Shuffling and Splitting Pandas DataFrame

For uniform data distribution among training, validation and test data

For uniform data distribution among training, validation and test data

Packages Needed: numpy, pandas

While training a Machine Learning model, the training dataset is usually split into the following subsets:

Training data (60 % of input data)
Validation data (20 % of input data)
Test data (20 % of input data)

When splitting a dataset in its origin form, the dataset with similar features might be put in the same subset. For example, let us consider this car dataset. After importing into our code as aPandas DataFrame, we have the following output when we print head() of the dataset.

If the dataset is split in its current form, data about BMW cars will be present in the first 60% of the input data (training data) only and data with similar features will be in the same data subsets.

So, dataset need to be shuffled before it is split into subsets. This is done as follows:

1. Create an array of the same length as the dataset

n = len(df)
idx = np.arange(n)

The idx array will be used as the index array for new DataFrames.

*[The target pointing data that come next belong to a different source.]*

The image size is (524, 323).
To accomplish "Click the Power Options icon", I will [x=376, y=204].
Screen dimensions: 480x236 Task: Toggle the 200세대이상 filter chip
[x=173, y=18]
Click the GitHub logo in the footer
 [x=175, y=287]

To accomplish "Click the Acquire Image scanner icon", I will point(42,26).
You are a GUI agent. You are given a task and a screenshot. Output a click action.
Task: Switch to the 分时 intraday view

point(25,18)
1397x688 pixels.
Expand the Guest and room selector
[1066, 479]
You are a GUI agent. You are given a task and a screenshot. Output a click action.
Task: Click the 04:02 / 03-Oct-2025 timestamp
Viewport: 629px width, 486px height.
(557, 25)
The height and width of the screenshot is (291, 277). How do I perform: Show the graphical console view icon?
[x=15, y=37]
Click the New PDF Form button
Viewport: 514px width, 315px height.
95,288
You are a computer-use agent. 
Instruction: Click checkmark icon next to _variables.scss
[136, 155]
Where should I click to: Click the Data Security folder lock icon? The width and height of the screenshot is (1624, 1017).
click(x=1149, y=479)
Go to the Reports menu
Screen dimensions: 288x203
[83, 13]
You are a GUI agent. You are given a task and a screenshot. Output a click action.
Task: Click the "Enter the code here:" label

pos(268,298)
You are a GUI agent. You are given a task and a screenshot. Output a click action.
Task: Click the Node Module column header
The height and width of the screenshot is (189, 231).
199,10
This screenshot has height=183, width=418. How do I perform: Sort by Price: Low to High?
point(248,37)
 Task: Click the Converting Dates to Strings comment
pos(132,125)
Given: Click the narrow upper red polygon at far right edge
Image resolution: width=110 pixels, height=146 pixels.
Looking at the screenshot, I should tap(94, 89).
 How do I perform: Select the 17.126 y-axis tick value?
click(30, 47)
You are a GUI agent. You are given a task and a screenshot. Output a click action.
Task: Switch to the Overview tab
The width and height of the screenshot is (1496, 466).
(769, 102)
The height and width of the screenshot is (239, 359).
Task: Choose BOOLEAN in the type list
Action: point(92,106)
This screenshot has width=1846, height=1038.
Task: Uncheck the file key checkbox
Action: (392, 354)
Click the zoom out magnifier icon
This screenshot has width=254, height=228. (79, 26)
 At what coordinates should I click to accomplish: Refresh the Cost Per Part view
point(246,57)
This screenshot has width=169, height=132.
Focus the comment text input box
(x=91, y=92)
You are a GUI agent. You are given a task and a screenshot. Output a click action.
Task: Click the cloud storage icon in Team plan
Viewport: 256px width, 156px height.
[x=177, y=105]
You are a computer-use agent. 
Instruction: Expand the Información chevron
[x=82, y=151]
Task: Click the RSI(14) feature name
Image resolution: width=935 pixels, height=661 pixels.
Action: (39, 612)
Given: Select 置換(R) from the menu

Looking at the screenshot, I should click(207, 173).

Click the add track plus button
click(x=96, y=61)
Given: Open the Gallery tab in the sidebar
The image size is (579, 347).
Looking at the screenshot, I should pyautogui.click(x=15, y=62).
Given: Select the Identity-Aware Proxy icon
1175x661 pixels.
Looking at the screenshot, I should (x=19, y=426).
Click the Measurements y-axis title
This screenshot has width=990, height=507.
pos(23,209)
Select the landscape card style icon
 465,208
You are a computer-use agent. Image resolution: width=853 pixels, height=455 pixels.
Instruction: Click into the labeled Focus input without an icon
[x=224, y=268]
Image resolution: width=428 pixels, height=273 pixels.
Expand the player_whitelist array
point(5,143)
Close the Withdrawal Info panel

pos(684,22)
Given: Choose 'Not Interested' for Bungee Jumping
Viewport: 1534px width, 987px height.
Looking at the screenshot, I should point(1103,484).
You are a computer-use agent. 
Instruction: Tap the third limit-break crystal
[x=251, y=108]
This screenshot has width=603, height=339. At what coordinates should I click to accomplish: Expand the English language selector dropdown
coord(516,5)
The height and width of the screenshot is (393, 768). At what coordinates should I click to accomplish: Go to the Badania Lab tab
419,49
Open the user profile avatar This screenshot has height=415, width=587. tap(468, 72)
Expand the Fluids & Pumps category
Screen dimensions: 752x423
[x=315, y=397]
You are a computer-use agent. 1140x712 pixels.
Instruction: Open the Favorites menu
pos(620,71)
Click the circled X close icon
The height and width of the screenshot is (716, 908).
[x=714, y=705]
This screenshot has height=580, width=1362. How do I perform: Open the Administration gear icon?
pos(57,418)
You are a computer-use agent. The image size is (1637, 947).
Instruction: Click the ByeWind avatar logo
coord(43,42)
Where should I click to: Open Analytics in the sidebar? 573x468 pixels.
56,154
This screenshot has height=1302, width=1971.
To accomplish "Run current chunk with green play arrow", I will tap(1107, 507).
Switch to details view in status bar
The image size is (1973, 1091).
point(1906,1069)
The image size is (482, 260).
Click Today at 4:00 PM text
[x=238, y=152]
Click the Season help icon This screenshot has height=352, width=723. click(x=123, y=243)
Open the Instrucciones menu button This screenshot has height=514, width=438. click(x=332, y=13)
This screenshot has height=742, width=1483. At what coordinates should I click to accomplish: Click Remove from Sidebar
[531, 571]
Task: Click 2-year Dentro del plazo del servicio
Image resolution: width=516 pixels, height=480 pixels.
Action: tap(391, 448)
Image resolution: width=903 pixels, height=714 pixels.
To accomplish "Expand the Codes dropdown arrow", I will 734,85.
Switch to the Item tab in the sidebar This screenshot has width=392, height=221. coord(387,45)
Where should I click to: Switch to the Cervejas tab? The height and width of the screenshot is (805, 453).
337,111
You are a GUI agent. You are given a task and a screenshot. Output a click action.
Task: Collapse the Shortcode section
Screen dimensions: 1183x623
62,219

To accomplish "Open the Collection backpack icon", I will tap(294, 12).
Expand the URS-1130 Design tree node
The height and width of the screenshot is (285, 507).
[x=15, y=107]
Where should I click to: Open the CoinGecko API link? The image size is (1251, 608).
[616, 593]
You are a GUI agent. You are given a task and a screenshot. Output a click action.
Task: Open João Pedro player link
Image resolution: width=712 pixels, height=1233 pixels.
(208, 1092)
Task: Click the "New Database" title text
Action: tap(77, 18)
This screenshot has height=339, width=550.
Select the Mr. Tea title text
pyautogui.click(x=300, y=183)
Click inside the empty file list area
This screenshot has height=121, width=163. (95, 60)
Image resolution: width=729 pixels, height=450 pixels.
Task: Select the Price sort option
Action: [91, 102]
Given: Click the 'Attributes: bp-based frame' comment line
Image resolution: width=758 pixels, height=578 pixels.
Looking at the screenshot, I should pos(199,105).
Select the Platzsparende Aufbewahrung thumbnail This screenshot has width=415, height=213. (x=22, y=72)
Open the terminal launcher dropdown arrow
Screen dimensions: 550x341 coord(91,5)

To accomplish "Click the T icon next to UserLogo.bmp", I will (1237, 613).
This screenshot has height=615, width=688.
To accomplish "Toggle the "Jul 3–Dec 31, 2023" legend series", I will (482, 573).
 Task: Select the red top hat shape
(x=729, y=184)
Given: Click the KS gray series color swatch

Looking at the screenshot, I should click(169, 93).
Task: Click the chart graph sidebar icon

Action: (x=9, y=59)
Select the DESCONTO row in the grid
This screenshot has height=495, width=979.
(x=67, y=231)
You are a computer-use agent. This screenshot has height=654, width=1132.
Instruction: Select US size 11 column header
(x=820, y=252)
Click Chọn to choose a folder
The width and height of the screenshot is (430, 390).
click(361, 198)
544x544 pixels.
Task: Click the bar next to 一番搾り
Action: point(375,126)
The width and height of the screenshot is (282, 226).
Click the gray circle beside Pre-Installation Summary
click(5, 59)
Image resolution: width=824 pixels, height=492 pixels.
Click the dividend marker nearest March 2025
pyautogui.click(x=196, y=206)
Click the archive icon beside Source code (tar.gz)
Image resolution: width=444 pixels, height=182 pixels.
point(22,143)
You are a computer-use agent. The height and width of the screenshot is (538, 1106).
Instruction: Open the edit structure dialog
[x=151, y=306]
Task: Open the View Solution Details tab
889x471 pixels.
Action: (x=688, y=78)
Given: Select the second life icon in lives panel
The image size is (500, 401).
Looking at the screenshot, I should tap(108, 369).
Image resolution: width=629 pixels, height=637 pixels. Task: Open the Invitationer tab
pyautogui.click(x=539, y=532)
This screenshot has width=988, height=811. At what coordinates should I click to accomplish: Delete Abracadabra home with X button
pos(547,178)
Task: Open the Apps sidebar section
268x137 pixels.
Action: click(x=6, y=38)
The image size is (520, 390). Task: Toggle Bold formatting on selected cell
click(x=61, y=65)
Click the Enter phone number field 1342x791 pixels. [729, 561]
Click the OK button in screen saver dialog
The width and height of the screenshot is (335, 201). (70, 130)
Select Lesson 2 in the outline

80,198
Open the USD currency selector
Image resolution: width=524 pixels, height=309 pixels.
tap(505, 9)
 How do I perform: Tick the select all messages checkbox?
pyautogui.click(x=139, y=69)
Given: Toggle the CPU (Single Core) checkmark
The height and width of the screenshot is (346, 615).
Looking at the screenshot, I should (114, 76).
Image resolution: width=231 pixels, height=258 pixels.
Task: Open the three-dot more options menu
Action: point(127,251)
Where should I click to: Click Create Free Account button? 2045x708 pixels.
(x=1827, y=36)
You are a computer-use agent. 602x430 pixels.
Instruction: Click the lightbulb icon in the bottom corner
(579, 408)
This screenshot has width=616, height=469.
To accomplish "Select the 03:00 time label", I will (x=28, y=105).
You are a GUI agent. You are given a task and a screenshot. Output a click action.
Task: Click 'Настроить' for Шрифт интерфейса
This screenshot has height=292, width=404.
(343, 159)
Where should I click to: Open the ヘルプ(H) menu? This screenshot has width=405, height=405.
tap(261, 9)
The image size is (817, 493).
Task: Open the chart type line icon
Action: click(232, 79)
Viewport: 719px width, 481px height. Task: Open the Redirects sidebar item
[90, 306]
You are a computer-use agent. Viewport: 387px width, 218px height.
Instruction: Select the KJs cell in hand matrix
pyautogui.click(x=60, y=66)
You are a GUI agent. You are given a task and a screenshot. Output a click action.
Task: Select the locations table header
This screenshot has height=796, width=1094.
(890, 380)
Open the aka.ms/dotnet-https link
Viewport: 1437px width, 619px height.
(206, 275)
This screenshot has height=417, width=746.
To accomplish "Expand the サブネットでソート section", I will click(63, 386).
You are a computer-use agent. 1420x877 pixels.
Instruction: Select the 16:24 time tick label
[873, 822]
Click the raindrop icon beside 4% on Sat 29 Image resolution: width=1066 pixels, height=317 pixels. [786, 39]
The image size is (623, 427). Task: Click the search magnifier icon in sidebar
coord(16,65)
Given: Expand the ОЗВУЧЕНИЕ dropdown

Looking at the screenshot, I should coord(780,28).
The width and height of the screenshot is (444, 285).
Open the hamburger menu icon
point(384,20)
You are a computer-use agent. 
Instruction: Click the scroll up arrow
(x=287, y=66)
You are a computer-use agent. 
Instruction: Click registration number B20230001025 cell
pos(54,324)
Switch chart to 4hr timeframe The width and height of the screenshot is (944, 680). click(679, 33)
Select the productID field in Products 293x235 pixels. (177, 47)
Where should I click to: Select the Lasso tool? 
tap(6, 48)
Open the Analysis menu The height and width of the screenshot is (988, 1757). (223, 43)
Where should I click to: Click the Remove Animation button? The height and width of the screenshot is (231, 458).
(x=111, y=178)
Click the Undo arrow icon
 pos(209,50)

2. Shuffle the index array

np.random.seed(2)
np.random.shuffle(idx)

Here, the seed is set so that the shuffled indexes are always the same. This is to provide consistence in datasets in future training sessions.

NOTE: The seed can be set to any number.

3. Slice the DataFrame

The DataFrame is split into train, validation and test DataFrames where data with similar features are uniformly distributed.

df_train = df.iloc[idx[:n_train]]
df_val = df.iloc[idx[n_train:n_train+n_val]]
df_test = df.iloc[idx[n_train+n_val:]]

4. Reset the indices

The indices on the training, validation and test DataFrames are not in order, and we will reset the indices.

df_train = df_train.reset_index(drop=True)
df_val = df_val.reset_index(drop=True)
df_test = df_test.reset_index(drop=True)

So, that's how we shuffle the DataFrame to have similar features distributed across its subsets.